:: Your task ::
In the entries below, find the line with "Open the Tools" and print exactly every line from there up to and including the line with "Task: Click the signature", with no other lines.

:: Data shown ::
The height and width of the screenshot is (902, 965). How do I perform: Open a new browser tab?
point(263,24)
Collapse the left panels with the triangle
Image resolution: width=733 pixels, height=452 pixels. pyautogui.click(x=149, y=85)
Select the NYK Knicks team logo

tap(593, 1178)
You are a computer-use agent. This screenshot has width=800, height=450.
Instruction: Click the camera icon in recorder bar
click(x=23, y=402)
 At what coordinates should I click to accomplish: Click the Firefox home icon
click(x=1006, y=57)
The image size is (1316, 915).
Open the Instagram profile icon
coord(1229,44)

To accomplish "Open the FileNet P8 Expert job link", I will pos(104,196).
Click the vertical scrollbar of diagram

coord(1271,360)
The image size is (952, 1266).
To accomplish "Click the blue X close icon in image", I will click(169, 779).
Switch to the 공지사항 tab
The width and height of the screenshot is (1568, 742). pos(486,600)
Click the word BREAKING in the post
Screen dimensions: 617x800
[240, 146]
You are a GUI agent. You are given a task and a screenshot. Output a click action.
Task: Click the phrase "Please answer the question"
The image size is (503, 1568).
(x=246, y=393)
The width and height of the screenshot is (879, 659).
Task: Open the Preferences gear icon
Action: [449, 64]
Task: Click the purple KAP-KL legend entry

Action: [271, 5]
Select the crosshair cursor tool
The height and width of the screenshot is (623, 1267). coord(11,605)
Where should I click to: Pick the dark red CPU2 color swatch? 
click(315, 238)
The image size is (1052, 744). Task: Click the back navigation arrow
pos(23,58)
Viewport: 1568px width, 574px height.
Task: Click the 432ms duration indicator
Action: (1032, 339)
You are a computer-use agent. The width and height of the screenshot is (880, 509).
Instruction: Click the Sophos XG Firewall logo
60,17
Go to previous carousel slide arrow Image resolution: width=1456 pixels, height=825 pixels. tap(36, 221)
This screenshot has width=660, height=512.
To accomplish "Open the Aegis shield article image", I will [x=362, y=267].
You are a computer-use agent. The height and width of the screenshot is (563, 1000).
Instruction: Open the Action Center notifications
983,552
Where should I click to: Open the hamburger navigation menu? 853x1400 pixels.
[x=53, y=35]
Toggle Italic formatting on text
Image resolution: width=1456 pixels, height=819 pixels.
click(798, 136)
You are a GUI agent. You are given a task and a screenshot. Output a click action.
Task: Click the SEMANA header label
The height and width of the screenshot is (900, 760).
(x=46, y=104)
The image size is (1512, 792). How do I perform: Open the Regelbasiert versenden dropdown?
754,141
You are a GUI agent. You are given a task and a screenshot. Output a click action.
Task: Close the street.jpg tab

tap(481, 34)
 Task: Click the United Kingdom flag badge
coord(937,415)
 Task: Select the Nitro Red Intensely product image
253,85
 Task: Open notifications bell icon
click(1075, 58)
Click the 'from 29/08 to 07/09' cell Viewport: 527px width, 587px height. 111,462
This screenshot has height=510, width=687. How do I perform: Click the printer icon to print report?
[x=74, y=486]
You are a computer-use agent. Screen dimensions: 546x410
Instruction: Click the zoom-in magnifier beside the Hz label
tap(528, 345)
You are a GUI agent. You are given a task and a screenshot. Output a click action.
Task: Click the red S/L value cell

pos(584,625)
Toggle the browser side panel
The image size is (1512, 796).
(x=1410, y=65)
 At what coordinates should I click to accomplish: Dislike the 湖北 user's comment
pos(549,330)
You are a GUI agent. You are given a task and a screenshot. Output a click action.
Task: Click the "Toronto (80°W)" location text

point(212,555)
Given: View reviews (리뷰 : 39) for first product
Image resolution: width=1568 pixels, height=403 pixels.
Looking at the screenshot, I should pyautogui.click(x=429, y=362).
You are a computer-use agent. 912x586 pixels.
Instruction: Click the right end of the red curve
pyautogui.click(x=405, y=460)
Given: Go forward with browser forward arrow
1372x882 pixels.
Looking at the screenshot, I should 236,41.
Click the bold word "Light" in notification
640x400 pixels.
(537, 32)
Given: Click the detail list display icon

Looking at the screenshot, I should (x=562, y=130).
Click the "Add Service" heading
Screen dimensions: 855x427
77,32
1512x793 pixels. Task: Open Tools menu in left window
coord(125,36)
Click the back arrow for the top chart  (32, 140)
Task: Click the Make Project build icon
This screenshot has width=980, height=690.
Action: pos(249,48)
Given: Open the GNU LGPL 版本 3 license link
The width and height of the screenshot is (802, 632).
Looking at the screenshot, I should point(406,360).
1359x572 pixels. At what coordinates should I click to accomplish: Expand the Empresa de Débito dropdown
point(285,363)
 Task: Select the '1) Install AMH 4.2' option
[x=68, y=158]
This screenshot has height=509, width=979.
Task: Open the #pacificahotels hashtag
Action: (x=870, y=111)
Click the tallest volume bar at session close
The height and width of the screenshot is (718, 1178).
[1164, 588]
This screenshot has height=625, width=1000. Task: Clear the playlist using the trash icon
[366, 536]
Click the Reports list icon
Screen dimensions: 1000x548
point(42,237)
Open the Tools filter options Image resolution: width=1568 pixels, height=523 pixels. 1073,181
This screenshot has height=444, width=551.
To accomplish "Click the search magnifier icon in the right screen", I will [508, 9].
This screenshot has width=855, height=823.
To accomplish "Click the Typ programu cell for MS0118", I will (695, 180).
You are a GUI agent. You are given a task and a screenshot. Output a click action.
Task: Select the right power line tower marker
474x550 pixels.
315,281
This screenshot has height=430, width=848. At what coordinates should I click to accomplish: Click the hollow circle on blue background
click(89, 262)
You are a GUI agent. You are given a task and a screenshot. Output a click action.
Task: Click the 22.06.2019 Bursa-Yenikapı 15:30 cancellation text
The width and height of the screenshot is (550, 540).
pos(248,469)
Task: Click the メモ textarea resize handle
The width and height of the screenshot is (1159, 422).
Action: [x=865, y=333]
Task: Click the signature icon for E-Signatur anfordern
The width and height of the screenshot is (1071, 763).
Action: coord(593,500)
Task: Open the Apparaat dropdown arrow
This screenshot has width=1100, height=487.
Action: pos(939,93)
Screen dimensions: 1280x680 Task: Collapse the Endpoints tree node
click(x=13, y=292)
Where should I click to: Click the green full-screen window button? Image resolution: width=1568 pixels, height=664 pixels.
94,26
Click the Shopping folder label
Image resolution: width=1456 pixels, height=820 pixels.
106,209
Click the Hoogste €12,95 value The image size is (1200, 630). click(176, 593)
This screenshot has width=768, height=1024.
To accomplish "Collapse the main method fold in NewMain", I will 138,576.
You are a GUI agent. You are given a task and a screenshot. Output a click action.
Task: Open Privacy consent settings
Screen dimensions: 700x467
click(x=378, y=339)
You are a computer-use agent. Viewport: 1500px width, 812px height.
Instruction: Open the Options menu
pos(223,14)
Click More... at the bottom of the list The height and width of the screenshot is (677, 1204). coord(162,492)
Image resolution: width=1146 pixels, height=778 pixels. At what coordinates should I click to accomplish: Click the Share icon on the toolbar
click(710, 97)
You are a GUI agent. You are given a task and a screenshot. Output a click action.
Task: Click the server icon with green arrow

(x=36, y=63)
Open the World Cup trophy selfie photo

:: Result ::
Open the Tools filter options Image resolution: width=1568 pixels, height=523 pixels. 1073,181
This screenshot has height=444, width=551.
To accomplish "Click the search magnifier icon in the right screen", I will [508, 9].
This screenshot has width=855, height=823.
To accomplish "Click the Typ programu cell for MS0118", I will (695, 180).
You are a GUI agent. You are given a task and a screenshot. Output a click action.
Task: Select the right power line tower marker
474x550 pixels.
315,281
This screenshot has height=430, width=848. At what coordinates should I click to accomplish: Click the hollow circle on blue background
click(89, 262)
You are a GUI agent. You are given a task and a screenshot. Output a click action.
Task: Click the 22.06.2019 Bursa-Yenikapı 15:30 cancellation text
The width and height of the screenshot is (550, 540).
pos(248,469)
Task: Click the メモ textarea resize handle
The width and height of the screenshot is (1159, 422).
Action: [x=865, y=333]
Task: Click the signature icon for E-Signatur anfordern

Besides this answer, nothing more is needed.